Vonnis van den Hoogen Raad van 24 Februari 1656. ‘Gesien bij den Hoogen Rade
in Hollant ende de naer beschreven adjuncten, van wegen de Hoge Overheyt daertoe
gecommitteert, het proces in materie van propositie van erreur tusschen Alida Conincx enz., impetrante in cas van revisie ter eenre, ende Gerart Bicker, Drossaert van Muyden enz., gedaechde in ‘t selve cas ter anderen sijde, doende recht enz. verclaren in de sententie, in date den 27sten Mey 1651, mitsgadersin de interpretatie van deselve sententie, daerop gevolcht in date 23 Martij 1652, beyde in questie erreur te wesen, doet te niet deselve sententie enz., ende verclaren den gedaechde bij de sententie van den Rade Provintiael, in date den 3 den Junij 1650, te wesen niet beswaert enz.
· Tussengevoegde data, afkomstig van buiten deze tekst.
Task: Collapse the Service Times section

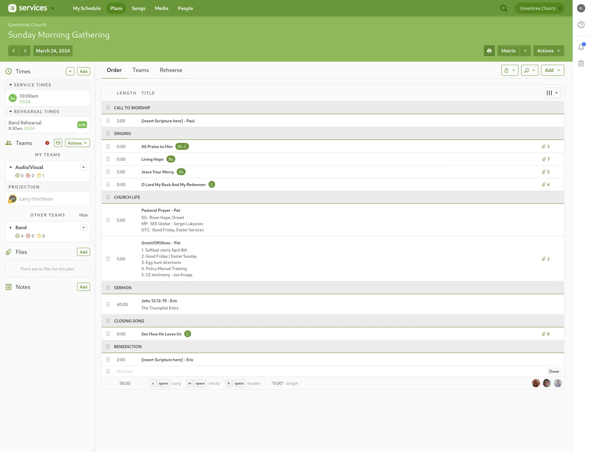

Aldus gedaen bij den Hoogen Rade ende bij de Heeren ende Mr. Willem van der Goes, Jacob van der Graef ende Adriaen van Almonde, Raden in den Hove Provintiael, Arent van der Dussen, Raed ende Pensionaris der stadt Delff, Johan van Wevelinckhoven, Raed ende Pensionaris van Leyden, Cornelis van Dussen, Secretaris der stede Schiedam, ende Nicolaes de Raet, Burgemeester der steede Hoorn’. (Civ. en Jud. Aant. II p. 163 sqq.).